He and his daylily friends hybridized and sold seedlings at their gathering once a year; it was before many had internet so the sales took place at the home of one of the members. As I remember, the money mostly went to local charities. The seedlings that were left over from the sales came to live in the gardens of the old homeplace that we were restoring. Now I already had a lot of daylilies growing in my much smaller gardens in W KY. Most all of them came with me when I moved from the mountains of E KY; old ditchlilies, Kwansos, a salmon color, a peach and one that I think is Crimson Pirate, a very beautiful red that blooms first every year.

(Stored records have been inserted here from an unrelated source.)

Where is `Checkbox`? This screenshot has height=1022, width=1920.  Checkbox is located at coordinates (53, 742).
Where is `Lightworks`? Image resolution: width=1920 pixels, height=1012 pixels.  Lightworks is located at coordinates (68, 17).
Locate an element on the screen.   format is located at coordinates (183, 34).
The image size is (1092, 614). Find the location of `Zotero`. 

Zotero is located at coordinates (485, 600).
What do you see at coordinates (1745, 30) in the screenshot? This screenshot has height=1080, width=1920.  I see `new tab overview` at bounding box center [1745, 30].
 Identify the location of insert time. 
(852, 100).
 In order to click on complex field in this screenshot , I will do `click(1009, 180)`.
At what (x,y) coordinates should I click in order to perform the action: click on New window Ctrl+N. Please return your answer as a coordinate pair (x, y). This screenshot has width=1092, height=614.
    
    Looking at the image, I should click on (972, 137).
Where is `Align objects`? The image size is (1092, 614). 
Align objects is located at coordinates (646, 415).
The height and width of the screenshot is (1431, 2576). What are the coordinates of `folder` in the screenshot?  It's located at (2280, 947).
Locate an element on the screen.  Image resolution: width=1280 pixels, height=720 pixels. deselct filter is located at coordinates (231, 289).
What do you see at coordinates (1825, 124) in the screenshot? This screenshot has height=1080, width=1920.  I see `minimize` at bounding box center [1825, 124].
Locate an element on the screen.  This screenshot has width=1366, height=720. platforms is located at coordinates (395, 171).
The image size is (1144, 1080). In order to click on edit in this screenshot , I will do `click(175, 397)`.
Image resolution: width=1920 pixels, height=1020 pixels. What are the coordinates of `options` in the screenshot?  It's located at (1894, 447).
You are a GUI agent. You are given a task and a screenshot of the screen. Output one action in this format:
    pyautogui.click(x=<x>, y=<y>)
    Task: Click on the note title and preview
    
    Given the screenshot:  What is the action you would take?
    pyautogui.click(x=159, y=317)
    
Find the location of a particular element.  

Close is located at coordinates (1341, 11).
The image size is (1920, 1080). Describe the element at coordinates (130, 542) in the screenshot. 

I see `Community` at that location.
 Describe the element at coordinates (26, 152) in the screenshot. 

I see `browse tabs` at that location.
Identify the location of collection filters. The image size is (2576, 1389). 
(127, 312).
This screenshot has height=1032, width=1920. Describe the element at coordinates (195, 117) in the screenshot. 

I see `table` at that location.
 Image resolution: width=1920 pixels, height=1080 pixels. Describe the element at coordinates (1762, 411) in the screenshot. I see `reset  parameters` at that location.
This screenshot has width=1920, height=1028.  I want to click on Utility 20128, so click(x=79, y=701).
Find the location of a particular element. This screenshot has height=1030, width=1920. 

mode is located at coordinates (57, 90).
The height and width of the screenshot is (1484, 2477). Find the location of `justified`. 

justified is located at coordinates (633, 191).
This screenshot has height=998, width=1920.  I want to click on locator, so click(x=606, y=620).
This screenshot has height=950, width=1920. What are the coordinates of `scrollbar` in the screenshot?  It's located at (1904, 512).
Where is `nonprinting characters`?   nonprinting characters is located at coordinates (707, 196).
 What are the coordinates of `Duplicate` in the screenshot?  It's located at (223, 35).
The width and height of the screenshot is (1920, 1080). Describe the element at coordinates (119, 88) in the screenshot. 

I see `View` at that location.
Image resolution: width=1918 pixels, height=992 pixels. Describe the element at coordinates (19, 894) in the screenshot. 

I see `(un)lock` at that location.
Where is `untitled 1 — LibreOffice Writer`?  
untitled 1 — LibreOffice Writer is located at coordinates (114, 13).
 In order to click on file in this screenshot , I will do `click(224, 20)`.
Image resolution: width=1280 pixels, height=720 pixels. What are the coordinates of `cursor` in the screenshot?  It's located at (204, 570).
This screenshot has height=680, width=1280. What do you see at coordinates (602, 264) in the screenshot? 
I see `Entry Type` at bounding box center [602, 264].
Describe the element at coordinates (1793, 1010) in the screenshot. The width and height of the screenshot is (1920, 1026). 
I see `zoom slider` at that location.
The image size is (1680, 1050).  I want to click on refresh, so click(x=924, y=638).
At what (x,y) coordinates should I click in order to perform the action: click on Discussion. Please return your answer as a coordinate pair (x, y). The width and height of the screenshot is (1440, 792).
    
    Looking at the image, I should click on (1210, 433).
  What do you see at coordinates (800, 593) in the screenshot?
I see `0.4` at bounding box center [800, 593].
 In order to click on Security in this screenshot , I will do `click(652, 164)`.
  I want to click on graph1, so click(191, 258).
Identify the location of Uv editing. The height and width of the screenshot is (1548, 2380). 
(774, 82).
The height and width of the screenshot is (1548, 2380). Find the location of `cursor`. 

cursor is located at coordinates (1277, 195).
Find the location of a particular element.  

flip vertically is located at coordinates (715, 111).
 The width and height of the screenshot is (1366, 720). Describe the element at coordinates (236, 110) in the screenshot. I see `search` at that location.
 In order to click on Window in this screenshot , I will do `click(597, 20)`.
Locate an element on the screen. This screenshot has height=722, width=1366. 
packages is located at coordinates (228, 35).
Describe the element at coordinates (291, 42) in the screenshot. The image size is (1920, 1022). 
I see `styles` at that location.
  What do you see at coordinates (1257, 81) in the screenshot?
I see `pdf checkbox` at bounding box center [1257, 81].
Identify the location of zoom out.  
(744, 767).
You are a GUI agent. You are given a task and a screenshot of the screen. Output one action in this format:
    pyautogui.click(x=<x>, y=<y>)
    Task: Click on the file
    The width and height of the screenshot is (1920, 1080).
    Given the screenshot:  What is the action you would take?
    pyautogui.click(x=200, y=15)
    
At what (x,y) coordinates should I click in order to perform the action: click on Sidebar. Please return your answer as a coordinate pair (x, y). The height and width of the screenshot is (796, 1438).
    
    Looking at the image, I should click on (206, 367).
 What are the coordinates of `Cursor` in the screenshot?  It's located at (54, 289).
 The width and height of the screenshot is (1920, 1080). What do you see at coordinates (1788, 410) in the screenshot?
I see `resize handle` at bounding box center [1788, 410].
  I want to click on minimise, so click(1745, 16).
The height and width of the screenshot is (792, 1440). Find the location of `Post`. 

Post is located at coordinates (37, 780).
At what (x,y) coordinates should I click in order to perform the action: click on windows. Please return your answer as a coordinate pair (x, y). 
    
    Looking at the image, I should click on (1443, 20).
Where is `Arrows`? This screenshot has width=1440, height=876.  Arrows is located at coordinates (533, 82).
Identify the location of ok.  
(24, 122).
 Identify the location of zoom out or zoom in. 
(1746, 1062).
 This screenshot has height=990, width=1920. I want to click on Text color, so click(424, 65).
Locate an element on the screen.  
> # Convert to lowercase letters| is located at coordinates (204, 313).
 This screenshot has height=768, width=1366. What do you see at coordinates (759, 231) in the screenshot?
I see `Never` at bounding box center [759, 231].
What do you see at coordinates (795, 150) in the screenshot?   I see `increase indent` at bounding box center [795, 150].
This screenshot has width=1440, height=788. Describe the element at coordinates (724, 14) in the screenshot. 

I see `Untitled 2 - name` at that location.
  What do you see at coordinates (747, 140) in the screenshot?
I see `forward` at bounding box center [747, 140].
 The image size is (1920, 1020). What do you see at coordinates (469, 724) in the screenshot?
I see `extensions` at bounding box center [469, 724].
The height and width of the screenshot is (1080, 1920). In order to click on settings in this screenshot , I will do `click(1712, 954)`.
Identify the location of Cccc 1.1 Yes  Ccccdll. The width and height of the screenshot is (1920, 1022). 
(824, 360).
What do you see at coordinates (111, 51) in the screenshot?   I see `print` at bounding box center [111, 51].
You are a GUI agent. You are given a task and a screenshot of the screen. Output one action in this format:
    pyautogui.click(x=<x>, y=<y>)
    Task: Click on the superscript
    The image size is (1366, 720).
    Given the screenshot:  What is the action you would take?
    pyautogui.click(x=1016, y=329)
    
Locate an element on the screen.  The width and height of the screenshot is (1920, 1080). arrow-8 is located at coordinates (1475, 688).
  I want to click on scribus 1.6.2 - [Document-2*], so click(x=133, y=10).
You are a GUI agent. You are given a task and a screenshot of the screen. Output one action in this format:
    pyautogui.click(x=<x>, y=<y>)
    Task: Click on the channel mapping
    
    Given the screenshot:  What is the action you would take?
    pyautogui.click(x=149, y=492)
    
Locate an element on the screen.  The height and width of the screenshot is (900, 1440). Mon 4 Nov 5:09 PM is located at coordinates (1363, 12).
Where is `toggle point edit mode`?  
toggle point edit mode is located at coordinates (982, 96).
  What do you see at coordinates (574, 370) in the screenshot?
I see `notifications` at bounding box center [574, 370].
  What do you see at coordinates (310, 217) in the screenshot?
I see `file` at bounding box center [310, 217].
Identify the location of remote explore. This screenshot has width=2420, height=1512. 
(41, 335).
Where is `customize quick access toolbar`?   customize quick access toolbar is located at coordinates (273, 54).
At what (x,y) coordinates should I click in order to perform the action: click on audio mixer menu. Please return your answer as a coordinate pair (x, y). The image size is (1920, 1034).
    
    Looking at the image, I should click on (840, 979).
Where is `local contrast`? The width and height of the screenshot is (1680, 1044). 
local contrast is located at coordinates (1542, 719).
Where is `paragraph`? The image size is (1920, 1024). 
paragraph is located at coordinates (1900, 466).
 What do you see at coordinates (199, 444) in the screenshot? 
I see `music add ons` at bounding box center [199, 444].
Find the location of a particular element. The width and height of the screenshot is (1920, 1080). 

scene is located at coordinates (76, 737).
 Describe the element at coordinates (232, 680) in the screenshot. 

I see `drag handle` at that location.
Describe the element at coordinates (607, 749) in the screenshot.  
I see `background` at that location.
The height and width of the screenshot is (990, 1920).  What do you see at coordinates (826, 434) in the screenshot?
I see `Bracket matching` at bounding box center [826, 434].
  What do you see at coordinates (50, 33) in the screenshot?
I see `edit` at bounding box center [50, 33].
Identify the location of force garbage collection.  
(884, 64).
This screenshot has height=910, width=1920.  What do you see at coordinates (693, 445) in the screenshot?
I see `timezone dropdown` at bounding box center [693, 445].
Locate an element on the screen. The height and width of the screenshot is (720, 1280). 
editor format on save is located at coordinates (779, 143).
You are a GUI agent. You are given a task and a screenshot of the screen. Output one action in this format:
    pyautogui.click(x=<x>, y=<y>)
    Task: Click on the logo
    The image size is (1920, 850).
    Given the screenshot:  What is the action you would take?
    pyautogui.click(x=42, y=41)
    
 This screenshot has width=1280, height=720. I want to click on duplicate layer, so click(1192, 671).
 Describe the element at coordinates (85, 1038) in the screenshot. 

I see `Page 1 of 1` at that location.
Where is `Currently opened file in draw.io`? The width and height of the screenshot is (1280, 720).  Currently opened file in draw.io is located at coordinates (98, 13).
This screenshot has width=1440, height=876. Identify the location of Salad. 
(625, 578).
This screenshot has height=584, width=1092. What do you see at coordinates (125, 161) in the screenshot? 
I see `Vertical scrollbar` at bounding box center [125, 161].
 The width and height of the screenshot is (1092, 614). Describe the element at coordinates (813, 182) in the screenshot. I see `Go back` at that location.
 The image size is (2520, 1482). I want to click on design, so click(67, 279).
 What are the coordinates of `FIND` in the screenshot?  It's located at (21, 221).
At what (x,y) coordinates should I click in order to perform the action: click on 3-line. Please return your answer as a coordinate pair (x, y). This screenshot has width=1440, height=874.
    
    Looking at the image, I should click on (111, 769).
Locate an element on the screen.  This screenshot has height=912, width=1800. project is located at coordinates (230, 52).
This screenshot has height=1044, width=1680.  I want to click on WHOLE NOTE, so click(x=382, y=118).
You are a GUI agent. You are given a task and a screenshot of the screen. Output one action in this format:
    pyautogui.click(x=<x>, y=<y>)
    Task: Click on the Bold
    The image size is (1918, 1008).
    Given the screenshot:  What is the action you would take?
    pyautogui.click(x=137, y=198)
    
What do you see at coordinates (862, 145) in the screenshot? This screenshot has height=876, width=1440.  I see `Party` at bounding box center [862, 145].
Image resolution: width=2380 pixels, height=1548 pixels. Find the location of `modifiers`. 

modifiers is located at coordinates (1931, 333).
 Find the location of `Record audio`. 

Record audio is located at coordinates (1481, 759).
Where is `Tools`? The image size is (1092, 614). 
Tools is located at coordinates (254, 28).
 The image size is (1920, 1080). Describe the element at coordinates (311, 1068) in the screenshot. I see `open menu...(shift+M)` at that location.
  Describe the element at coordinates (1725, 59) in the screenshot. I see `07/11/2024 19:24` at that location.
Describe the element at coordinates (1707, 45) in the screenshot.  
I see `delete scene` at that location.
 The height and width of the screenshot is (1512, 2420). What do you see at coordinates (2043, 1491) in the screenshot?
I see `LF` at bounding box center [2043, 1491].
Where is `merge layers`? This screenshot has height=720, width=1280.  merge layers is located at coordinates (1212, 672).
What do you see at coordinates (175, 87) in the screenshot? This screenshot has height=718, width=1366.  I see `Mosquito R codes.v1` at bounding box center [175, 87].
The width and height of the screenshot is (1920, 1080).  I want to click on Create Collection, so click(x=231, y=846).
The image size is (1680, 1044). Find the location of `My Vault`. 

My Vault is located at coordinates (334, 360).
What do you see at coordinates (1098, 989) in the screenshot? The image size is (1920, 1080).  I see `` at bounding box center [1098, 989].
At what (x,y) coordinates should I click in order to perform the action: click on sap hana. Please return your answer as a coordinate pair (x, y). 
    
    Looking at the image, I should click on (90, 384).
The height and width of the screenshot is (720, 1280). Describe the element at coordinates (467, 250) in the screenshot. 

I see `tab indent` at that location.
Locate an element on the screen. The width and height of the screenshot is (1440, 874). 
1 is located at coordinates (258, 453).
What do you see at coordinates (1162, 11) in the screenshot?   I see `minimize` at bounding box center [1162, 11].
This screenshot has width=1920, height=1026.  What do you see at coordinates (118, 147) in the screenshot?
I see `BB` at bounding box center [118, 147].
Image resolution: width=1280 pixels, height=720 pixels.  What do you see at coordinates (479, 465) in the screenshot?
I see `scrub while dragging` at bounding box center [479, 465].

I remember being excited when his seedlings began to bloom, I'd never seen such a variety of color, even the shapes began to change and instead of being just one color, the new blooms were exotic with their petals of one color and their sepals of another. It was a time of learning for me; I watched him pollinate, I watched seeds form, I watched as he gathered seeds and labeled each one. And at the end of each season, I'd drive home with a trunk filled with seedlings. Why I never cared enough about them to learn their parentage, I have no idea; but it was the shape and the form and the colors that I became enamored with. Some didn't bloom for awhile, but after a year or two of living in W KY, they let me know they were very happy here. But even during those 5 summers of watching my uncle, I was never interested in hybridizing on my own.

Every year, just like clockwork, the Daylily Parade begins for me on Memorial Day and it lasts through the end of July. During the time of the parade, every single one of Uncle Bill's seedlings now blooms. I've added to the collection, of course, I now have spiders and minis and tricolors and a great deal of variety in color, but nothing that I've ever attempted to create or change myself.

Every year as each daylily shows its first bloom, I'm swept back in time to the few summers when I enjoyed fields and fields of my uncle's daylilies. Makes me want to look up and say, 'See Uncle Bill, I haven't changed a thing."